Resenha feita pelo compositor e escritor Emanuel Dimas de Melo Pimenta, Lisboa, março de 2019.
O homem solitário, em comparação com os outros homens, vê melhor, ouve melhor, tem o dom do olfato mais sensível, tem o dom do gosto mais sutil, palpa melhor; isto é, as suas aptidões sensoriais afinam, aguçam-se, desenvolvem-se; falo por experiência própria. E por quê? Talvez – é sempre bom dizer talvez – porque os seus dotes emotivos, expandindo-se pouco, não se gastam, acumulam em reserva energias de sentir que, quando chamadas a exercer-se, acusam dobrada intensidade. Um ligeiro perfume, por exemplo, um leve detalhe de paisagem, por exemplo, que escapam aos outros homens, não lhe escapam.
Wenceslau de Moraes (1854-1929)
Tudo o que é pessoal não tem valor. Explicando melhor: aquilo que é pessoal pode ter valor para a pessoa. Mas, por mais longevos que possamos ser, todos nós temos curta duração. Oitenta, noventa, cem anos? Mas, o ser humano existe tal como o conhecemos há pelo menos duzentos mil anos!
Somente tem valor o que pode ser apreendido por outra pessoa e transformado.
Essa é a importância – e natureza – essencial da memória. Ela nos diz não apenas quem somos, mas sedimenta as bases para o direito, para a ciência, para a arte.
É isso aquilo que Durval de Noronha Goyos oferece ao mundo no seu fascinante e magnético livro Os Monges Guerreiros de Goyos e a Ordem do Hospital em Portugal. Trata-se de uma fabulosa viagem num mundo que já não mais existe. Um mundo povoado por guerreiros e poder.

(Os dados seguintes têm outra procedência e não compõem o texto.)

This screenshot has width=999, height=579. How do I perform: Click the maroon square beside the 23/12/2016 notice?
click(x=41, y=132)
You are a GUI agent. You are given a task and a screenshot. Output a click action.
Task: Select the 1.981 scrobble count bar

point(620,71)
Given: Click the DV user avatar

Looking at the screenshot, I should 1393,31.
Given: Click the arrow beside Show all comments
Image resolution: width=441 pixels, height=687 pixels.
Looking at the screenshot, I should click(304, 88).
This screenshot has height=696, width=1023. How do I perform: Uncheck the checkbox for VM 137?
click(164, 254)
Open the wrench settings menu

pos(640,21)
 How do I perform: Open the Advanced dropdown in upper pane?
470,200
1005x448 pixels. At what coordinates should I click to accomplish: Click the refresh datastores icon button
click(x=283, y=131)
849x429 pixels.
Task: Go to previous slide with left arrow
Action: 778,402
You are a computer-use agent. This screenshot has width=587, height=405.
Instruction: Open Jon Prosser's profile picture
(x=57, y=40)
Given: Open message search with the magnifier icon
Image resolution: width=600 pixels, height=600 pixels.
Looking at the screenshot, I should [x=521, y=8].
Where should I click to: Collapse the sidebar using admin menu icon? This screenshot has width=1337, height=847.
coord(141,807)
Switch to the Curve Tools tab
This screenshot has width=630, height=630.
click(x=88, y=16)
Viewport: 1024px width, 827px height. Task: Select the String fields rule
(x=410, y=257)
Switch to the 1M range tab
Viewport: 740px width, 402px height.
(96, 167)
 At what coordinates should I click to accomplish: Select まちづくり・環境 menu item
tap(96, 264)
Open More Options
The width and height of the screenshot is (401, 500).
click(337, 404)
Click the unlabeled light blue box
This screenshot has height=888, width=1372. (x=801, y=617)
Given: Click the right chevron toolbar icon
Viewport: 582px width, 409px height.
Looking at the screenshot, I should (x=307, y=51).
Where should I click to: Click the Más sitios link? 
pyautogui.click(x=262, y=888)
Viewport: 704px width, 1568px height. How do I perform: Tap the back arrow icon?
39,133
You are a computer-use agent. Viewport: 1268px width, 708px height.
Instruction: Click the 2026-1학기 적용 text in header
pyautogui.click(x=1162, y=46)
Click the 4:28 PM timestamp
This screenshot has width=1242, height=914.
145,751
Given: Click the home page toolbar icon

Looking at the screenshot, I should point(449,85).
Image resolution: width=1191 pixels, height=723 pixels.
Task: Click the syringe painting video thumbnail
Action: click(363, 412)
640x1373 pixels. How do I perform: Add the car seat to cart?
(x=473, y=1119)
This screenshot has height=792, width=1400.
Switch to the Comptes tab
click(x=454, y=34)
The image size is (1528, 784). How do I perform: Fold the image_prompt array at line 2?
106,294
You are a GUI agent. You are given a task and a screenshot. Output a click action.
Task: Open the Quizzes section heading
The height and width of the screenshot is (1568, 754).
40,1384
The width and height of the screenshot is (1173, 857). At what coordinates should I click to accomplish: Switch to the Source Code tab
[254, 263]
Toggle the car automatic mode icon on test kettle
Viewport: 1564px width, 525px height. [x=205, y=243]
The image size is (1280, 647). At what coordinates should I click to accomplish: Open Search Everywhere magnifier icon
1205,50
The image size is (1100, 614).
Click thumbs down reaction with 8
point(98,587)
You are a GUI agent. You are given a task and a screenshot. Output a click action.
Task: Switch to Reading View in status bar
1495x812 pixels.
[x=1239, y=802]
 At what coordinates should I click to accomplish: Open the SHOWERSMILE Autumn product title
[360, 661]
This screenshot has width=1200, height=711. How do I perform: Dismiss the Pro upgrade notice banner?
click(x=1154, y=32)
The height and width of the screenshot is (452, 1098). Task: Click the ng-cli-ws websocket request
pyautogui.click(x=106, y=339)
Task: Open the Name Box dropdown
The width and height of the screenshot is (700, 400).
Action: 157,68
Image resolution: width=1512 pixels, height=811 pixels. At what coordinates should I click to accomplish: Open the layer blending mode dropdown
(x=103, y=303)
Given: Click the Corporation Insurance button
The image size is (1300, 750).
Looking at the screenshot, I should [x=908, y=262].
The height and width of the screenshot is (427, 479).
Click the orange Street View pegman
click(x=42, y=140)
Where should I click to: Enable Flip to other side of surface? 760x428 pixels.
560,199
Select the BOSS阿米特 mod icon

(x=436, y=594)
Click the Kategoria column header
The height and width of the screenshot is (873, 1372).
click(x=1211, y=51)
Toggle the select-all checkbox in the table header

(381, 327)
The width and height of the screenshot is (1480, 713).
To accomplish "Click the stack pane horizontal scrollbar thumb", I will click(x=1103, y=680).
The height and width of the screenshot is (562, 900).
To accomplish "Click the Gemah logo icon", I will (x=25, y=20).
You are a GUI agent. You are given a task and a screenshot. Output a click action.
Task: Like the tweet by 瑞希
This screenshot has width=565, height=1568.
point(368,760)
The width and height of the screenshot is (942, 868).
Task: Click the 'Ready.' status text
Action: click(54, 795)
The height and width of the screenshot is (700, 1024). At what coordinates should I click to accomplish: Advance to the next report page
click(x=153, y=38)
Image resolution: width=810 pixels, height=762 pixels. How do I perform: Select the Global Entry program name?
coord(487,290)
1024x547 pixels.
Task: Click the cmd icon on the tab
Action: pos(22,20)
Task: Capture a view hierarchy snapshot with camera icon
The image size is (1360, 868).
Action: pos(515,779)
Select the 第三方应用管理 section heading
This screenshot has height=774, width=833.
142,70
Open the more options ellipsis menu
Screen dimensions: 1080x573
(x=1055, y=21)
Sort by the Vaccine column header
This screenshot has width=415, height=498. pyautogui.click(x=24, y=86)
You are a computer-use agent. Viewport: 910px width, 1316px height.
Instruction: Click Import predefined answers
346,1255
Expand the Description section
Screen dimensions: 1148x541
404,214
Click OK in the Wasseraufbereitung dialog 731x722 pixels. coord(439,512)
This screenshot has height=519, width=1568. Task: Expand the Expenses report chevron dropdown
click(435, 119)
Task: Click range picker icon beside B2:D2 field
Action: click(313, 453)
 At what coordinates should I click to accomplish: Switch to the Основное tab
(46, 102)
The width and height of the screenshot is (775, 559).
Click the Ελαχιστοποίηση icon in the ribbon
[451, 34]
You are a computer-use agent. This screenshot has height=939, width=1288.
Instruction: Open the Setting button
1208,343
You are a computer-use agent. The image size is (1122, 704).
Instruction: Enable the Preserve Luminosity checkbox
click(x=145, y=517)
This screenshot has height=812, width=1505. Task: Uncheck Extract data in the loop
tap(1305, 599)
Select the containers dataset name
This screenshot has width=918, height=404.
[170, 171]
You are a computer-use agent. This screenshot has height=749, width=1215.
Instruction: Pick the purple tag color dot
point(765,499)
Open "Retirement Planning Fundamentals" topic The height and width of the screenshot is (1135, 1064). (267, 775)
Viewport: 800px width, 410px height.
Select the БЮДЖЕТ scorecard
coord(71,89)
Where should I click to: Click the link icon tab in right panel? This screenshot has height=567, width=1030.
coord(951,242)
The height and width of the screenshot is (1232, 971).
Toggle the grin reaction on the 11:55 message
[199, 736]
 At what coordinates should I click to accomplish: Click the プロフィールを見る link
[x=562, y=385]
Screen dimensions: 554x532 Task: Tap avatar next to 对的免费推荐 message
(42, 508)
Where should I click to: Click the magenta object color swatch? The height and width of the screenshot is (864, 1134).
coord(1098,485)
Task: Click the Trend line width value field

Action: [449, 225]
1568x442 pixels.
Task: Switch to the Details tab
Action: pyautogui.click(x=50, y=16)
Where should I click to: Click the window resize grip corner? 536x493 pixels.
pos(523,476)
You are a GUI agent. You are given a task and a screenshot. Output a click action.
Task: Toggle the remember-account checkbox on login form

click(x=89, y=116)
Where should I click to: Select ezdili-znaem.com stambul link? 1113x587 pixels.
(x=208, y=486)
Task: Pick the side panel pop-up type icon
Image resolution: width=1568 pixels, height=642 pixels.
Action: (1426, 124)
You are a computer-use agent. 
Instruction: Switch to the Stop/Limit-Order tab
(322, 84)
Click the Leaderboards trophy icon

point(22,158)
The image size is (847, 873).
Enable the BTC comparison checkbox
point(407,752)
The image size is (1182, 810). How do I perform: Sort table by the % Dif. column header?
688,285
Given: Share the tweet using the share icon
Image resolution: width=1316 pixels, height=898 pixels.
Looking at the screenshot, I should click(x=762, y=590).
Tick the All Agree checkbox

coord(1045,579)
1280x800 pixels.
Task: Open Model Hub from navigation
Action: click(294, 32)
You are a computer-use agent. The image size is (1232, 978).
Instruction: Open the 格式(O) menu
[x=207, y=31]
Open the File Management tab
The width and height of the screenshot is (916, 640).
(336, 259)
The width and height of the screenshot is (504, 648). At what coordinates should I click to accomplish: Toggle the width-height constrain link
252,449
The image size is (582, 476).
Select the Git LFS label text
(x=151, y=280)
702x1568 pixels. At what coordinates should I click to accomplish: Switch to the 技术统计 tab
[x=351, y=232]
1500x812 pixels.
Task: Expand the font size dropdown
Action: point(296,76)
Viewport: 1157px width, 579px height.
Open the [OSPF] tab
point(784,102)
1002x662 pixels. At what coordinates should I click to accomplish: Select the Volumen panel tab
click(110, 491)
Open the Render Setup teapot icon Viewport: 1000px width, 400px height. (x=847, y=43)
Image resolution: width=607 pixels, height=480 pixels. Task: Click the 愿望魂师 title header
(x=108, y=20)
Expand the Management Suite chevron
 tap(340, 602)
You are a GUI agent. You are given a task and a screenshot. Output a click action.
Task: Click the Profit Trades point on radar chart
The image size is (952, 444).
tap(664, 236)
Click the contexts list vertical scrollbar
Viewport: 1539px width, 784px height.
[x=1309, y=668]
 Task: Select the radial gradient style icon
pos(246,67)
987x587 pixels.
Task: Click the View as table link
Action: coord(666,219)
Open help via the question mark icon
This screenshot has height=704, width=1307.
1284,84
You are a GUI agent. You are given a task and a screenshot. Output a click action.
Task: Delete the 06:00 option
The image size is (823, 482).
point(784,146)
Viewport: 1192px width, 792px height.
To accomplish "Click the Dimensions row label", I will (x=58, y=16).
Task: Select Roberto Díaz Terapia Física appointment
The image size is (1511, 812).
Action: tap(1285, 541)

Relativamente poucas pessoas em Portugal conhecem essa história. Infelizmente, praticamente ninguém no Brasil a conhece, uma história que também é brasileira.
Um mundo da honra e da dominação, do permanente e intenso exercício da autoridade, da fidelidade, mas também da burocracia.
Uma verdadeira fábula, saga, epopeia feita, em grande parte, por espadas, escudos e armaduras.
Tudo sendo a história de uma família que é ela própria uma das histórias fundamentais da emergência de um país, do nascimento de uma nação.
O livro é dinâmico, fluído, prende magneticamente o leitor desde o primeiro momento. E aqui, revela-se outro importante elemento da memória. Durval de Noronha Goyos elaborou, na articulação de fatos ocorridos ao longo de séculos, um surpreendente diagrama cósmico. Nele, todas as partes se relacionam e se encaixam perfeitamente no tempo e no espaço. Percebe-se com clareza que somente alguém que viveu desde a infância o mergulho nesse fabuloso universo de aventuras, através das histórias contadas pela própria família, é capaz de uma tal construção, complexa e clara.
Apenas um homem solitário é capaz de tal poder de introspecção.
Assim, para muito além de um simples livro de história, de um texto sobre uma família, ele é uma arquitetura que viaja velozmente no espaçotempo, como se tratássemos de estrelas e campos gravitacionais passando por diversos personagens, reais, que parecem se metamorfosear uns nos outros, tecendo um encadeamento mágico.
Quem somos? Parte de um contínuo processo de metamorfose? – é a questão subjacente, sempre presente.
Pertencemos, cada um de nós, a essa misteriosa genética histórica? Pertencemos ao nosso passado que impregna os nossos corpos, as nossas mentes? Que memórias constituem aquilo que somos?
Tudo isso me faz lembrar Marcel Proust e o seu encantador Em Busca do Tempo Perdido, onde sonhos nos mostram que aquilo que conhecemos não nos pertence.
Embora seja aparentemente um livro sobre uma família, ele é na verdade um livro sobre a memória, sobre as lutas do poder, sobre um mundo de guerreiros, sobre a metamorfose humana.
Algo para ser apreendido por cada um de nós, mesmo que que transformado no nosso interior para a melhor compreensão de nós próprios.
Memória, seja numa escala neurológica, individual, seja numa dimensão coletiva, nunca é o simples acumular de traços e fragmentos de informação – ela é sempre elaboração, permanente construção.